Il primo ad avere, sul finire del 1918, una struttura già consolidata, fu quello del San Paolo:
“Il giorno 8 dicembre quella tettoia con pagliaio , ora divenuta cappella, decorata più di fede e di speranze che di pittura e di addobbi, accoglieva una moltitudine di fanciulli, più di 300, di gente del popolo, di amici, di benefattori della prima ora… Don Paolo Albera, col pianto negli occhi celebrò la Messa, distribuì la Comunione ai ragazzi… parlò con quella dolcezza che lo ha reso indimenticabile a chi lo conobbe; e si trattenne dopo con essi, facendoli rallegrare con qualche regaluccio. Il Signor Gastaldo gli rivolse a nome di tutti parole di ringraziamento a cui Egli rispose da un balcone. La gente del popolo, i padri e le madri di famiglia, capirono che avvicinare il prete significa venir in contatto con la bontà. E furono conquistati”.
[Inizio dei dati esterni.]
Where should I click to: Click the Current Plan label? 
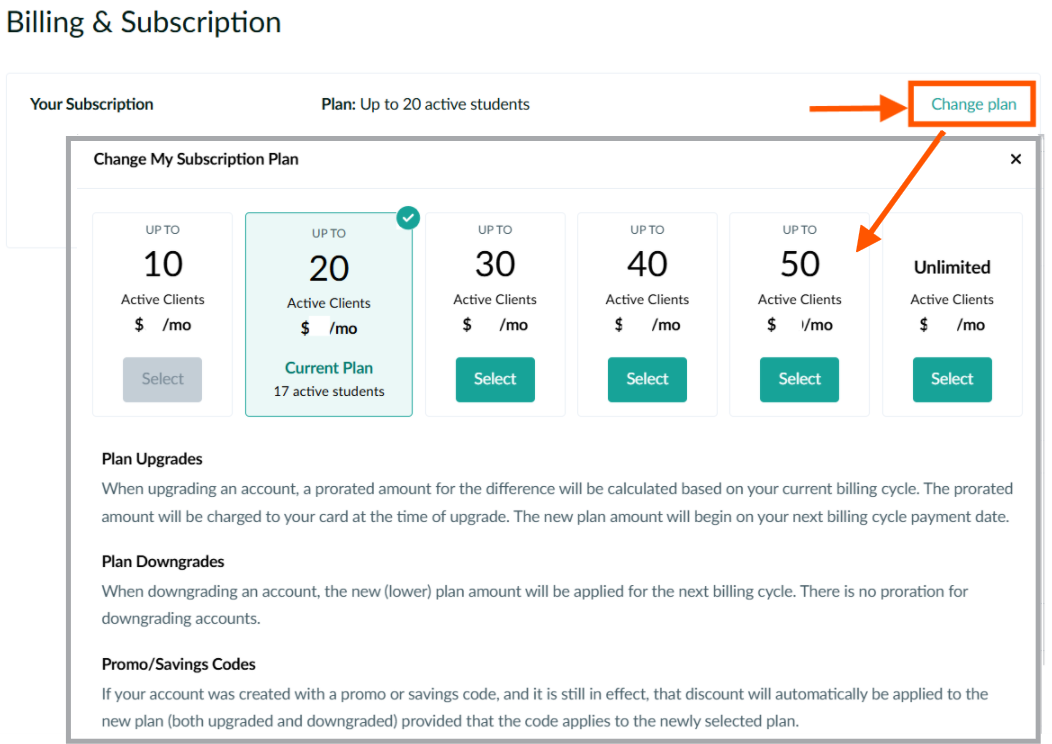pyautogui.click(x=329, y=368)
(Dall’Adolescente, n. 11, Novembre 1925, p. 30 e 66. L’autore è don Alberto Caviglia)
“Verso le 14 e mezzo la salma venne trasportata nella chiesa succursale del Santuario, vestita di cotta e stola, col crocifisso e il rosario tra le mani.
… Funerali il 30 ottobre. “Per tutta la mattinata, dalle 5 alle 14,30 quando il feretro fu chiuso, la salma venne ancora salutata con preghiere e con segni del più tenero affetto da migliaia e migliaia di cittadini…” (Il Momento).
Funerali nel pomeriggio. Corteo imponente per le vie di Torino a partire dalle ore 15, per due ore e mezzo di sfilata”.
(Domenico GARNERI, don Paolo Albera secondo successore di don Bosco. Memorie biografiche, Torino, Società Editrice Internazionale 1939, p. 419-420)
Vuoi sapere se possiedi lo spirito del Ven. Don Bosco?
Esaminati bene:
. Se il tuo carattere è costantemente uguale e santamente allegro
. Se la tua carità verso il prossimo è veramente dolce e paziente
. Se vivi come una vittima ognor disposta al sacrificio
Ti auguro che la tua coscienza possa rispondere affermativamente a questa domanda.